Visualization and analysis of active transportation patterns derived from public webcams
Anna Petrasova, J. Aaron Hipp, Helena Mitasova
North Carolina State University
I would like to present our work on how we took advantage of
crowdsourced data and crowdsourced work to analyze and
visualize active transportation data.
Rich source of spatio-temporal information
weather, traffic, changes in environment, phenology, ...
active transportation behavior in urban areas
Public webcams is a great source of spatio-temporal information, not just for tourists to check
weather or traffic, but they have been used also for research in different areas.
For example, to observe changes in environment, or in ecology
when trees start to bloom.
Public webcams in urban areas especially is also a valuable source of information
about people and their transportation behavior, which is the main topic of this talk.

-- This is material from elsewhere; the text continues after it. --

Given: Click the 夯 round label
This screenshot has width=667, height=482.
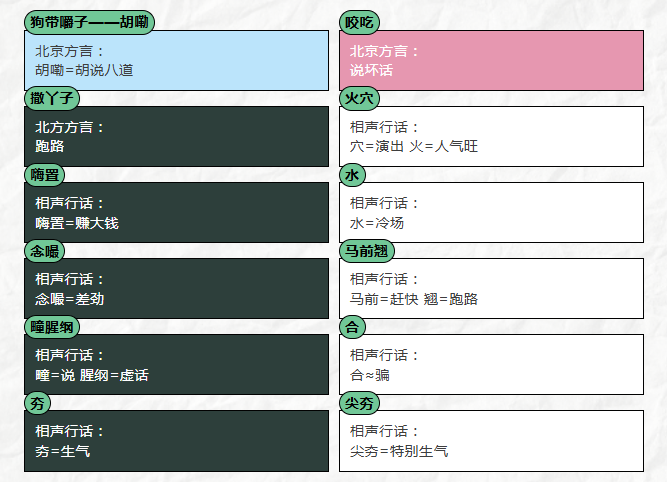Looking at the screenshot, I should click(x=37, y=403).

Naturally, the widespread availability of the webcams all over the world together with
the huge amount of data coming from each webcam every half an hour for example,
has made this datasource highly suitable for research in computer vision and machine learning.
BUT, to actually do any work with this data, there has to be a centralised archive,
of webcam images to facilitate the research.
The Archive of Many Outdoor Scenes
collection of long-term timelapse imagery from publicly accessible outdoor webcams around the world
1,128,087,180 images taken from 29945 webcams
a project of the Media and Machines Lab Washington University in St. Louis
online browsing of images and download available
metadata and tags to improve discoverability of webcams
In this project, we have been using AMOS, the archive...
From image to information
How to get from image to information useful for analysis?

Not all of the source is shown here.